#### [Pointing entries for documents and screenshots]
§

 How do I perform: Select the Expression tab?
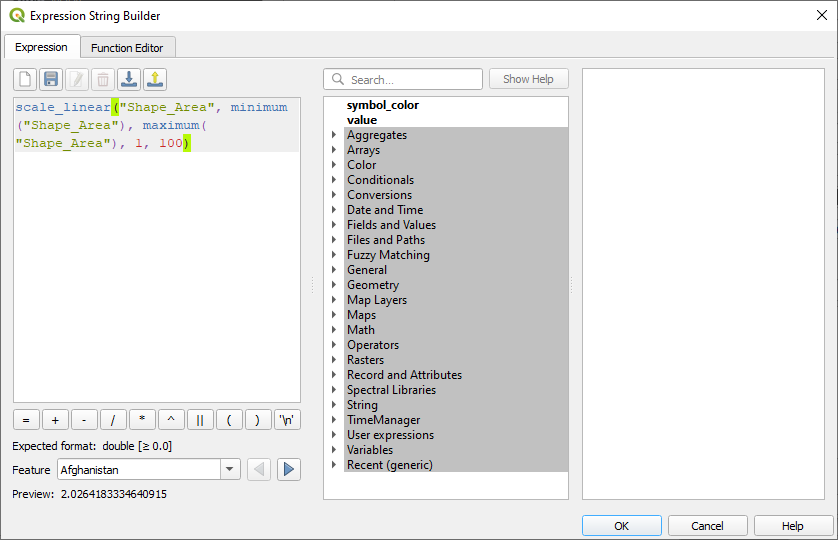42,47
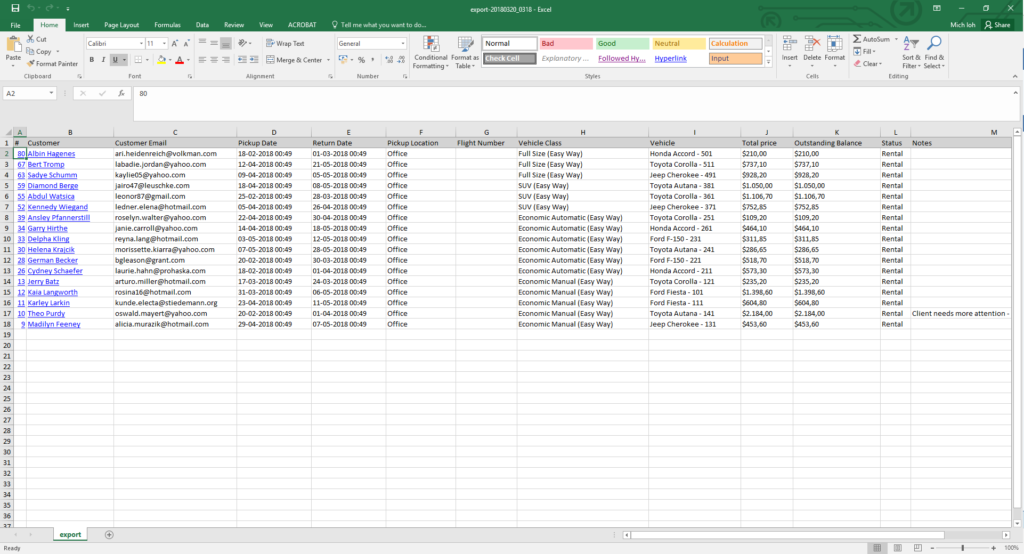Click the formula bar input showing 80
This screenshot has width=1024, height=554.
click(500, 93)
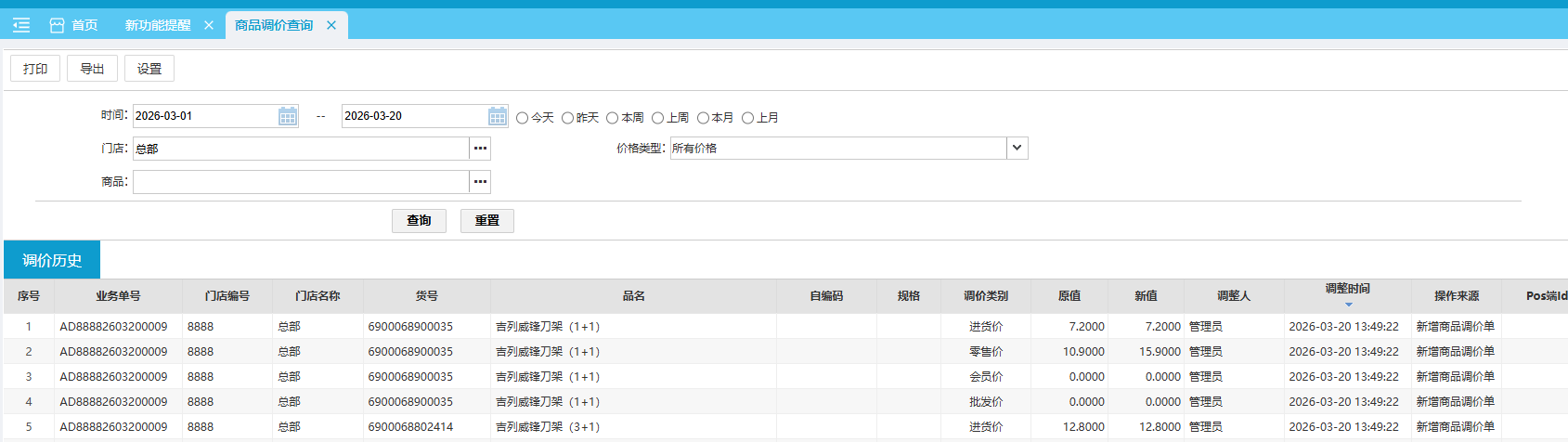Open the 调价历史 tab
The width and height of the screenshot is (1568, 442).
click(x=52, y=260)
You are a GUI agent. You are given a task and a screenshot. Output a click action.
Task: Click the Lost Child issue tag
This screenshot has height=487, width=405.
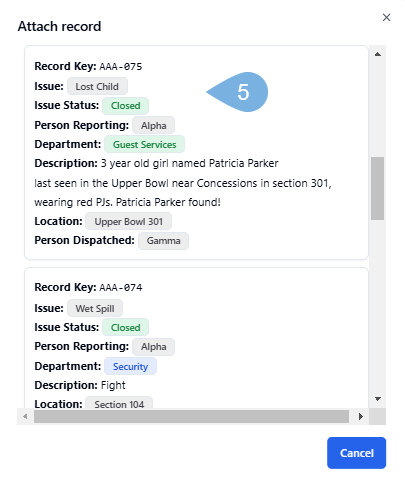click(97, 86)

§

#### [WORK TO BE COMPLETED]
Extract, word for word, the stretch of lines from the one containing "You are a GUI" through the last line above, both ends included. Leave the pictures out.

#### [CORRECT RESULT]
You are a GUI agent. You are given a task and a screenshot. Output a click action.
Task: Click the Lost Child issue tag
This screenshot has height=487, width=405.
click(97, 86)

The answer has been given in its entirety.